**Word and element locating data**.
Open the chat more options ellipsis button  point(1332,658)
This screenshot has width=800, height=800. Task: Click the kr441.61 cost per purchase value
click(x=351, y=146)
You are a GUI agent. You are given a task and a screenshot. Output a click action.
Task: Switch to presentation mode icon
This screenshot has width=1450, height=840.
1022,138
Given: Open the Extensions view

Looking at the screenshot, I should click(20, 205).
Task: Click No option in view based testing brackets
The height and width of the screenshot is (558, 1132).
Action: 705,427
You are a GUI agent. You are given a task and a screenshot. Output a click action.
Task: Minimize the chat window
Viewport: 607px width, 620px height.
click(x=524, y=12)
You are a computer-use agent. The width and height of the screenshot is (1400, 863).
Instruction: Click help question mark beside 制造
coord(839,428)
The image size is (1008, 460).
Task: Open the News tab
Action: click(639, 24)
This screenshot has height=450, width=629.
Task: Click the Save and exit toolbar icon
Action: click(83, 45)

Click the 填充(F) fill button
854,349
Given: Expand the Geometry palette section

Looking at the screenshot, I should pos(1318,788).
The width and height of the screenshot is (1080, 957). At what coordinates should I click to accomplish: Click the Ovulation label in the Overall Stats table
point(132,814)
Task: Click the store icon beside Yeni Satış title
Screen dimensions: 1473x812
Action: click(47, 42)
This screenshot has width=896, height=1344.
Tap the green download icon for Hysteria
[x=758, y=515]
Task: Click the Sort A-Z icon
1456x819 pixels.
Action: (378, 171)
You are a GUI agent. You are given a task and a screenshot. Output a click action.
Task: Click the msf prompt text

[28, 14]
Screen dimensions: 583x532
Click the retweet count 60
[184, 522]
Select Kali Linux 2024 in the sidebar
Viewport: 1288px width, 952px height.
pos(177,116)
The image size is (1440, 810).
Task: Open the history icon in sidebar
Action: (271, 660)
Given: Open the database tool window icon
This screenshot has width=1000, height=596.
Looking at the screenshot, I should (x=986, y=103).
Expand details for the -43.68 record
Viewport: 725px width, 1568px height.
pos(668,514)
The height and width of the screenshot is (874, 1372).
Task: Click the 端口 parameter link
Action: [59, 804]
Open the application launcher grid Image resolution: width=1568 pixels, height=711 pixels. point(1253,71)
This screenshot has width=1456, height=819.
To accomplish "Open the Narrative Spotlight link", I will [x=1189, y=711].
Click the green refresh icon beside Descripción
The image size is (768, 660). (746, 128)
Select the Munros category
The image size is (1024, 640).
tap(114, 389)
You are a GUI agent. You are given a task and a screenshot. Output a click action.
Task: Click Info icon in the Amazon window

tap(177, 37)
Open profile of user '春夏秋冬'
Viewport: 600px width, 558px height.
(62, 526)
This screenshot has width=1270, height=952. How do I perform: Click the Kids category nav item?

**INSTRUCTION**.
Output the lines of the listing above exactly as they appear, starting with the line that contains "This screenshot has width=896, height=1344." and ending with the line that contains "tap(114, 389)", both included.

**TASK SOLUTION**.
This screenshot has width=896, height=1344.
Tap the green download icon for Hysteria
[x=758, y=515]
Task: Click the Sort A-Z icon
1456x819 pixels.
Action: (378, 171)
You are a GUI agent. You are given a task and a screenshot. Output a click action.
Task: Click the msf prompt text

[28, 14]
Screen dimensions: 583x532
Click the retweet count 60
[184, 522]
Select Kali Linux 2024 in the sidebar
Viewport: 1288px width, 952px height.
pos(177,116)
The image size is (1440, 810).
Task: Open the history icon in sidebar
Action: (271, 660)
Given: Open the database tool window icon
This screenshot has width=1000, height=596.
Looking at the screenshot, I should (x=986, y=103).
Expand details for the -43.68 record
Viewport: 725px width, 1568px height.
pos(668,514)
The height and width of the screenshot is (874, 1372).
Task: Click the 端口 parameter link
Action: [59, 804]
Open the application launcher grid Image resolution: width=1568 pixels, height=711 pixels. point(1253,71)
This screenshot has width=1456, height=819.
To accomplish "Open the Narrative Spotlight link", I will [x=1189, y=711].
Click the green refresh icon beside Descripción
The image size is (768, 660). (746, 128)
Select the Munros category
The image size is (1024, 640).
tap(114, 389)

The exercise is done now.